Per Bàaria le motivazioni non si contano neanche più. Mereghetti lo ha elogiato per la sua non-retorica e non-ridondanza, Berlusconi lo ha definito “un capolavoro” (pur non avendolo visto), la Aspesi ha invitato Berlusconi a (ri)vederlo con più attenzione (per via dell’elogio generoso al comunismo perduto), la Medusa ha dichiarato costi di produzione oltre i 35 milioni di euro (addirittura proposto in una doppia edizione, per la Sicilia e il resto del mondo in dialetto sottotitolato, per tutto il resto d’Italia in italiano), e il cast è certamente stellare.
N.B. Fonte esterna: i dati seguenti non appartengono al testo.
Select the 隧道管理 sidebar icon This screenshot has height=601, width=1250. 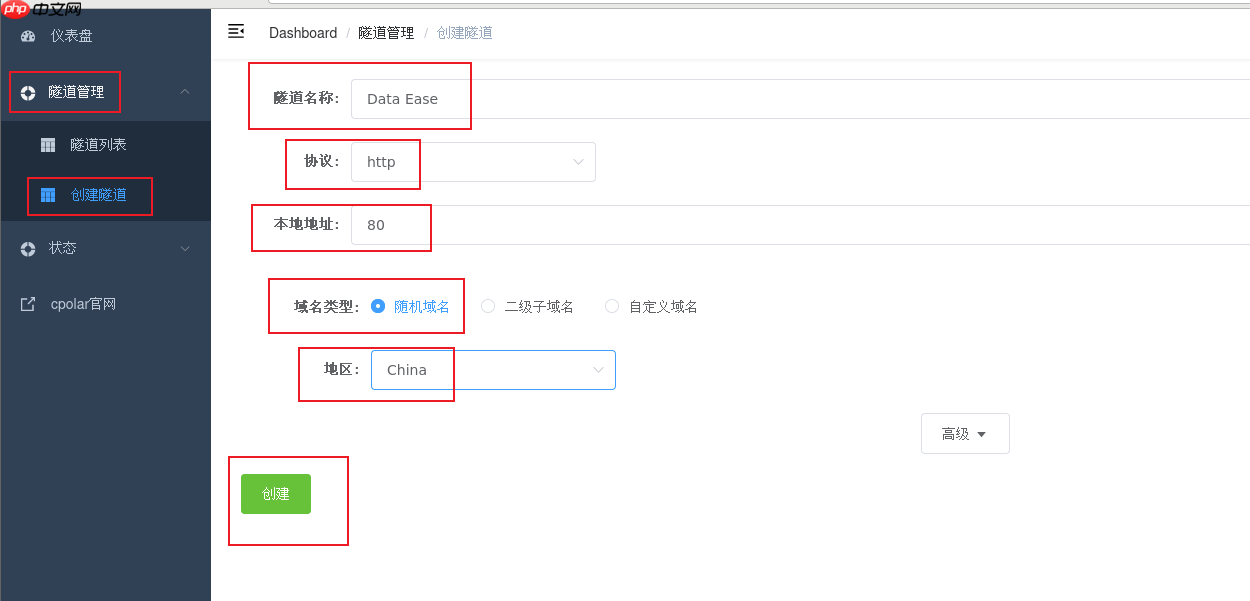tap(27, 91)
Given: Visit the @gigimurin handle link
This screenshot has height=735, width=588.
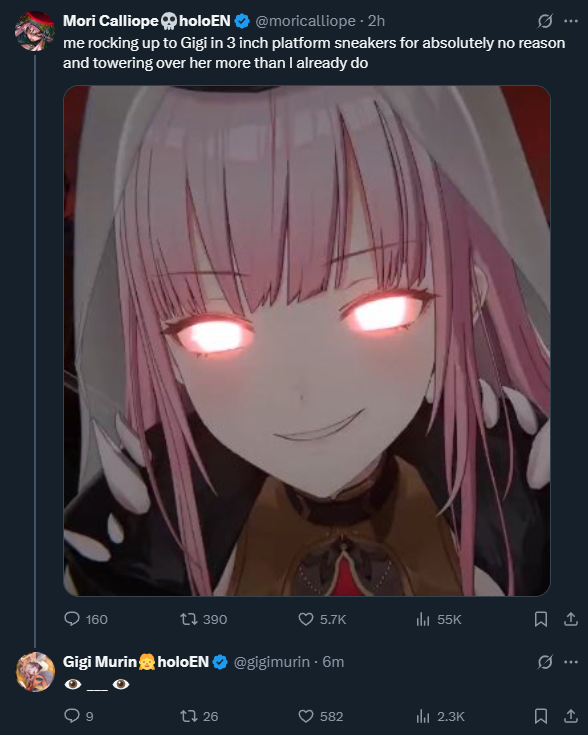Looking at the screenshot, I should point(271,662).
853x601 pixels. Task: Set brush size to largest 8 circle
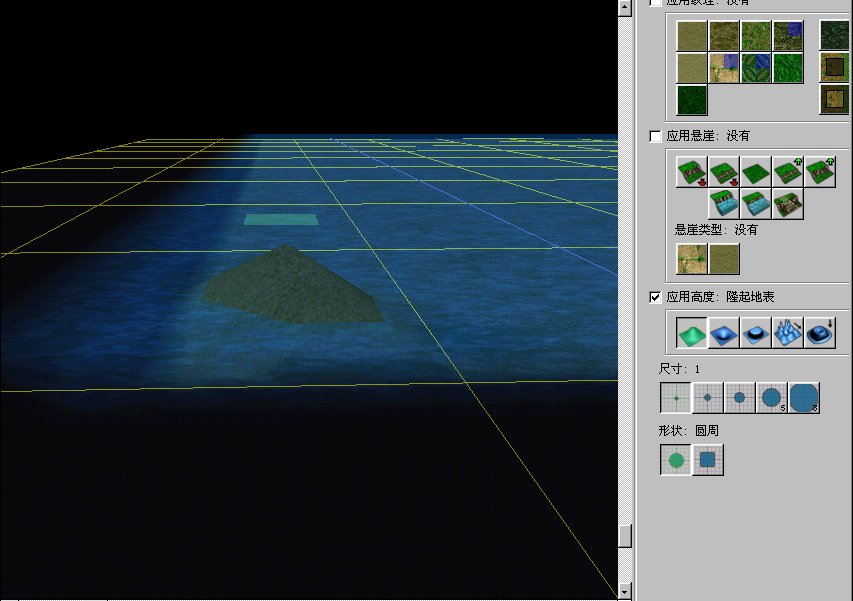tap(804, 398)
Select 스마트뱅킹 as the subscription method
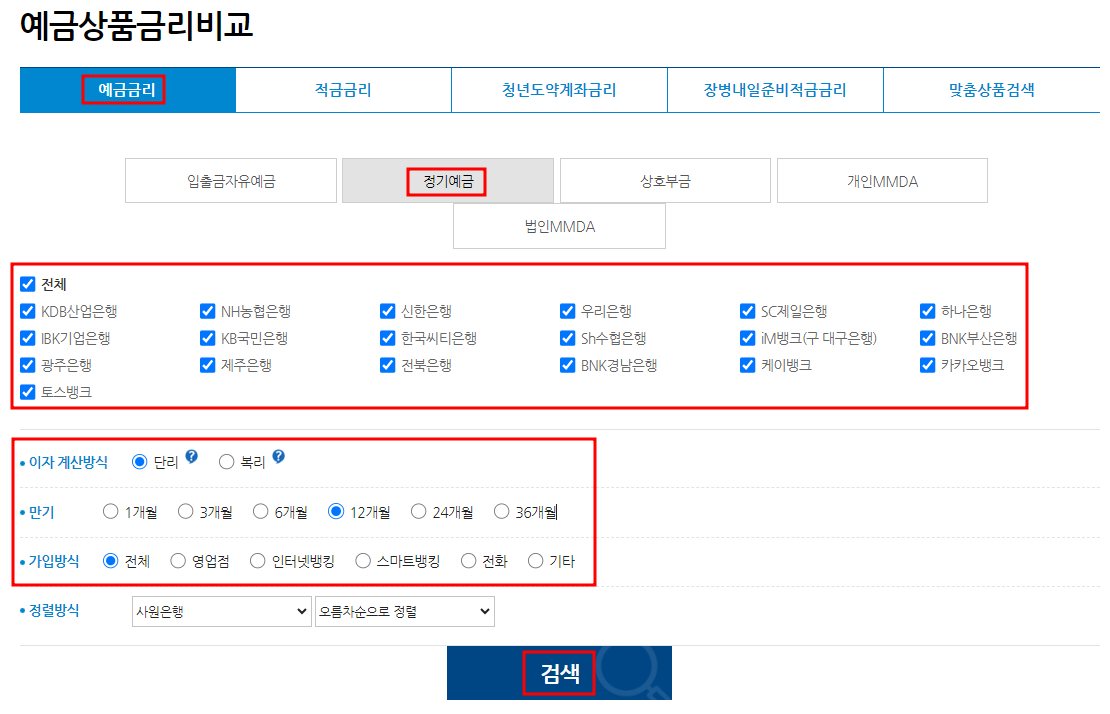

Se non vi basta e ancora non lo sapete, il film è anche in corsa verso le nominations.
Ma sono solo queste le ragioni del comportamento d’acquisto dei consumatori di cinema durante lo scorso weekend?
Noi amiamo pensare che ci sia dell’altro. I tre registi – Pete Docter/Bob Peterson, Quentin Tarantino e Giuseppe Tornatore – raccontano all’unisono, seppur con modalità difformi, il sogno di poter portare a termine qualcosa di mai realizzato. Carl intraprende il viaggio desiderato per tutta la vita da lui e dalla defunta moglie Elli. I Bastardi senza gloria carbonizzano i nazisti, evitando in questo modo l’orrore dell’Olocausto. E il piccolo Peppino rinuncia a ogni soldo – proprio come si rinuncia a un cappotto di sartoria se è il partito a richiederlo – pur di realizzare il sogno di lotta sociale. Dunque, italiani popolo di sognatori-nostalgici?
Al quarto posto della classifica box office si piazza il musical Fame (415.000 euro), remake del film che Alan Parker diresse negli anni 80 (riproposto anche in versione telefilm su Raidue).
E cos’è Fame se non la messa in scena del vero sogno di tutti gli italiani? Quale? Diventare Famosi.